▶ _DATASET_:
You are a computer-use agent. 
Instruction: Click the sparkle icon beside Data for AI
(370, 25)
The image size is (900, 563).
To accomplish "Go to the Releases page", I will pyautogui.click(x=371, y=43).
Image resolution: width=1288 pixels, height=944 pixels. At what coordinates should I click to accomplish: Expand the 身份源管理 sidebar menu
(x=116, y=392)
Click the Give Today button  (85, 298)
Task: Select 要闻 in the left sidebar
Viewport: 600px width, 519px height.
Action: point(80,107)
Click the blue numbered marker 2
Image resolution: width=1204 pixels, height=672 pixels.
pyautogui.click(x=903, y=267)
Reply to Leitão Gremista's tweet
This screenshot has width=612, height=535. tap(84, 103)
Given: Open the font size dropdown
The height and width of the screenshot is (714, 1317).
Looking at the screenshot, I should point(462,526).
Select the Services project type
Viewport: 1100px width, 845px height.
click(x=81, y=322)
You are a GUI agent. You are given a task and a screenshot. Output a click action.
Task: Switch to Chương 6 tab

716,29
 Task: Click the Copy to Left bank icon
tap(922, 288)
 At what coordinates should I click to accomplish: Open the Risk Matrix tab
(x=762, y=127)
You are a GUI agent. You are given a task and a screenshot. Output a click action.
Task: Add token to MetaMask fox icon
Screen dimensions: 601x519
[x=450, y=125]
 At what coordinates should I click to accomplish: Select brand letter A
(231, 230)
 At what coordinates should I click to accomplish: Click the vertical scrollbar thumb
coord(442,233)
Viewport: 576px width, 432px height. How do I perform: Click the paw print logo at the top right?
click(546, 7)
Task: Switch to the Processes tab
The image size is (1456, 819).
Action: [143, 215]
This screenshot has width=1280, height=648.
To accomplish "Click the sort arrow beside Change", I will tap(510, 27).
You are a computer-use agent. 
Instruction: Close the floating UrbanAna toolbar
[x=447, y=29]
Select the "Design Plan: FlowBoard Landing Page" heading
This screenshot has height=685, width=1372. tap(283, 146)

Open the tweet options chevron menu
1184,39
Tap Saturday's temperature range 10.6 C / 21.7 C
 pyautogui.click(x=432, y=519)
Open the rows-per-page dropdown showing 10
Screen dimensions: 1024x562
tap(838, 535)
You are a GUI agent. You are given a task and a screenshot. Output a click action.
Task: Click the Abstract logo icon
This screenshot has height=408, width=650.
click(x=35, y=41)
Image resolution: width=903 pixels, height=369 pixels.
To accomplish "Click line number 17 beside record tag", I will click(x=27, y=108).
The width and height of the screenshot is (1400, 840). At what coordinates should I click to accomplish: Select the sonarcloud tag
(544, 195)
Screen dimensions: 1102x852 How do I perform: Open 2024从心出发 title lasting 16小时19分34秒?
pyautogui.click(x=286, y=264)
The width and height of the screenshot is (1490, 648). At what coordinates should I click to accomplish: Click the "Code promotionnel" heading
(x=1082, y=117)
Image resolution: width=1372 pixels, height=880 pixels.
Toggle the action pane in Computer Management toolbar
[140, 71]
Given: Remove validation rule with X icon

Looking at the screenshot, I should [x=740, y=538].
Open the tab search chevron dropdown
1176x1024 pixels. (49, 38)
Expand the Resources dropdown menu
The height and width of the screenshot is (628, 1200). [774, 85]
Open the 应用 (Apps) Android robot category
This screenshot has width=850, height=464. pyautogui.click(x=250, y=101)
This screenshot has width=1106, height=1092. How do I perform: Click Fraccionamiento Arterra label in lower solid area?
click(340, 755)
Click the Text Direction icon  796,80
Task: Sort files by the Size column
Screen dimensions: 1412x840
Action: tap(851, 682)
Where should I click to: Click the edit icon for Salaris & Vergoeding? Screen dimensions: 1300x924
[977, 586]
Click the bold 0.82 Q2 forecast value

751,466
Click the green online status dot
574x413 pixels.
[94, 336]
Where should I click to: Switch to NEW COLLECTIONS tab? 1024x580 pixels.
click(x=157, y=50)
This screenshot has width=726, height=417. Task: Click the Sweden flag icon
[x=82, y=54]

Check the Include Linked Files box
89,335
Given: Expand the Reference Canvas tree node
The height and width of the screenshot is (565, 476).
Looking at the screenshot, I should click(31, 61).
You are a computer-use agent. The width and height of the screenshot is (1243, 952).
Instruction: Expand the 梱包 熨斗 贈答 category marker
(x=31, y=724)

▶ _WHAT TO WORK ON_:
Copy every line of the records above word for word, leaving nothing out.

▶ _TASK OUTPUT_:
You are a computer-use agent. 
Instruction: Click the sparkle icon beside Data for AI
(370, 25)
The image size is (900, 563).
To accomplish "Go to the Releases page", I will pyautogui.click(x=371, y=43).
Image resolution: width=1288 pixels, height=944 pixels. At what coordinates should I click to accomplish: Expand the 身份源管理 sidebar menu
(x=116, y=392)
Click the Give Today button  (85, 298)
Task: Select 要闻 in the left sidebar
Viewport: 600px width, 519px height.
Action: point(80,107)
Click the blue numbered marker 2
Image resolution: width=1204 pixels, height=672 pixels.
pyautogui.click(x=903, y=267)
Reply to Leitão Gremista's tweet
This screenshot has width=612, height=535. tap(84, 103)
Given: Open the font size dropdown
The height and width of the screenshot is (714, 1317).
Looking at the screenshot, I should point(462,526).
Select the Services project type
Viewport: 1100px width, 845px height.
click(x=81, y=322)
You are a GUI agent. You are given a task and a screenshot. Output a click action.
Task: Switch to Chương 6 tab

716,29
 Task: Click the Copy to Left bank icon
tap(922, 288)
 At what coordinates should I click to accomplish: Open the Risk Matrix tab
(x=762, y=127)
You are a GUI agent. You are given a task and a screenshot. Output a click action.
Task: Add token to MetaMask fox icon
Screen dimensions: 601x519
[x=450, y=125]
 At what coordinates should I click to accomplish: Select brand letter A
(231, 230)
 At what coordinates should I click to accomplish: Click the vertical scrollbar thumb
coord(442,233)
Viewport: 576px width, 432px height. How do I perform: Click the paw print logo at the top right?
click(546, 7)
Task: Switch to the Processes tab
The image size is (1456, 819).
Action: [143, 215]
This screenshot has width=1280, height=648.
To accomplish "Click the sort arrow beside Change", I will tap(510, 27).
You are a computer-use agent. 
Instruction: Close the floating UrbanAna toolbar
[x=447, y=29]
Select the "Design Plan: FlowBoard Landing Page" heading
This screenshot has height=685, width=1372. tap(283, 146)

Open the tweet options chevron menu
1184,39
Tap Saturday's temperature range 10.6 C / 21.7 C
 pyautogui.click(x=432, y=519)
Open the rows-per-page dropdown showing 10
Screen dimensions: 1024x562
tap(838, 535)
You are a GUI agent. You are given a task and a screenshot. Output a click action.
Task: Click the Abstract logo icon
This screenshot has height=408, width=650.
click(x=35, y=41)
Image resolution: width=903 pixels, height=369 pixels.
To accomplish "Click line number 17 beside record tag", I will click(x=27, y=108).
The width and height of the screenshot is (1400, 840). At what coordinates should I click to accomplish: Select the sonarcloud tag
(544, 195)
Screen dimensions: 1102x852 How do I perform: Open 2024从心出发 title lasting 16小时19分34秒?
pyautogui.click(x=286, y=264)
The width and height of the screenshot is (1490, 648). At what coordinates should I click to accomplish: Click the "Code promotionnel" heading
(x=1082, y=117)
Image resolution: width=1372 pixels, height=880 pixels.
Toggle the action pane in Computer Management toolbar
[140, 71]
Given: Remove validation rule with X icon

Looking at the screenshot, I should [x=740, y=538].
Open the tab search chevron dropdown
1176x1024 pixels. (49, 38)
Expand the Resources dropdown menu
The height and width of the screenshot is (628, 1200). [774, 85]
Open the 应用 (Apps) Android robot category
This screenshot has width=850, height=464. pyautogui.click(x=250, y=101)
This screenshot has width=1106, height=1092. How do I perform: Click Fraccionamiento Arterra label in lower solid area?
click(340, 755)
Click the Text Direction icon  796,80
Task: Sort files by the Size column
Screen dimensions: 1412x840
Action: tap(851, 682)
Where should I click to: Click the edit icon for Salaris & Vergoeding? Screen dimensions: 1300x924
[977, 586]
Click the bold 0.82 Q2 forecast value

751,466
Click the green online status dot
574x413 pixels.
[94, 336]
Where should I click to: Switch to NEW COLLECTIONS tab? 1024x580 pixels.
click(x=157, y=50)
This screenshot has width=726, height=417. Task: Click the Sweden flag icon
[x=82, y=54]

Check the Include Linked Files box
89,335
Given: Expand the Reference Canvas tree node
The height and width of the screenshot is (565, 476).
Looking at the screenshot, I should click(31, 61).
You are a computer-use agent. The width and height of the screenshot is (1243, 952).
Instruction: Expand the 梱包 熨斗 贈答 category marker
(x=31, y=724)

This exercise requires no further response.